On the cardinality and dimension of the slices of Okamoto's functions

TL;DR

This paper investigates the size and fractal dimension of horizontal slices of Okamoto's fractal curves, revealing conditions under which slices have specific cardinalities and positive Hausdorff dimension, especially near $q=2$ and for $k$-Bonacci numbers.

Contribution

It provides new results on the cardinality and Hausdorff dimension of slices of Okamoto's functions, including cases with exactly three points, uncountably many points, and positive dimension for certain parameters.

Findings

Existence of horizontal slices with exactly three points near $q=2$.

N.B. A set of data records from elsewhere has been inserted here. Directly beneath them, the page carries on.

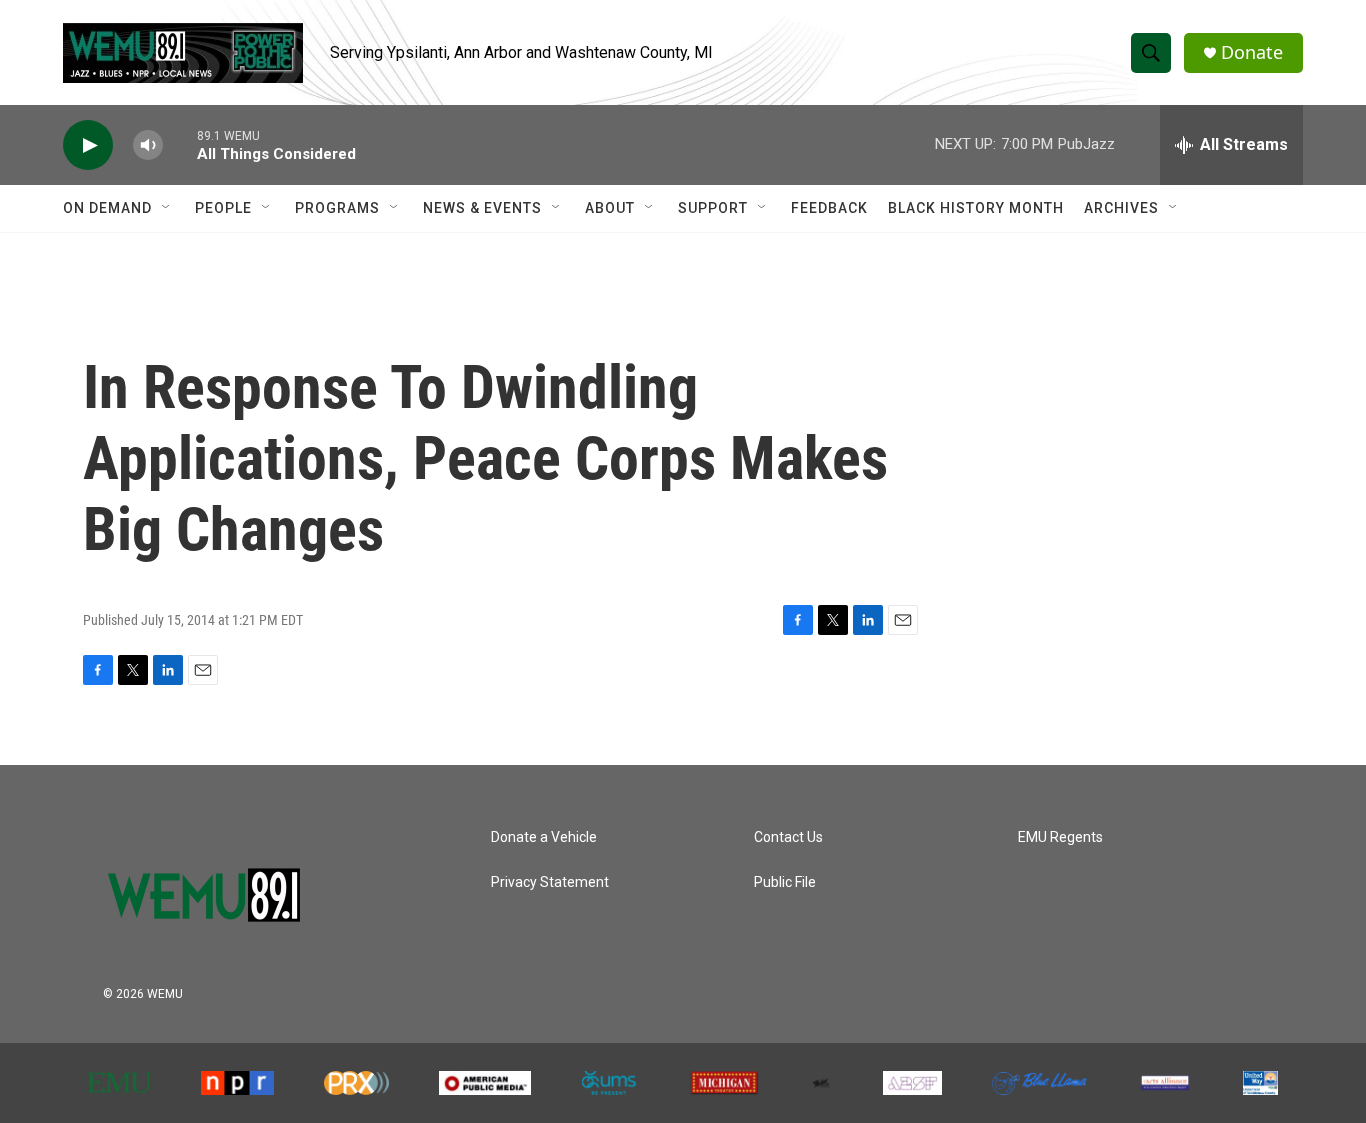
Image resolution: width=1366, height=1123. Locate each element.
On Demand (107, 208)
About (610, 208)
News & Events (482, 208)
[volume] (148, 145)
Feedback (829, 208)
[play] (88, 145)
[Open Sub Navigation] (167, 208)
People (223, 208)
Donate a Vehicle (544, 837)
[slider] (180, 144)
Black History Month (976, 208)
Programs (337, 208)
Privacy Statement (550, 882)
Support (713, 208)
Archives (1121, 208)
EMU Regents (1060, 837)
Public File (785, 882)
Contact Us (788, 837)
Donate (1252, 52)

Uncountable slices have positive Hausdorff dimension under certain conditions.

Slices with $(2m+1)$ points have positive Hausdorff dimension for $k$-Bonacci $q$.

Abstract

The graphs of Okamoto's functions, denoted by $K_q$, are self-affine fractal curves contained in $[0,1]^2$, parameterised by $q \in (1,2)$. In this paper we consider the cardinality and dimension of the intersection of these curves with horizontal lines. Our first theorem proves that if $q$ is sufficiently close to $2$, then $K_q$ admits a horizontal slice with exactly three elements. Our second theorem proves that if a horizontal slice of $K_q$ contains an uncountable number of elements then it has positive Hausdorff dimension provided $q$ is in a certain subset of $(1,2)$. Finally, we prove that if $q$ is a $k$-Bonacci number for some $k \in \mathbb{N}_{\geq 3}$, then the set of $y \in [0,1]$ such that the horizontal slice at height $y$ has $(2m+1)$ elements has positive Hausdorff dimension for any $m \in \mathbb{N}$. We also show that, under the same assumption on $q$, there is some horizontal slice whose cardinality is countably infinite.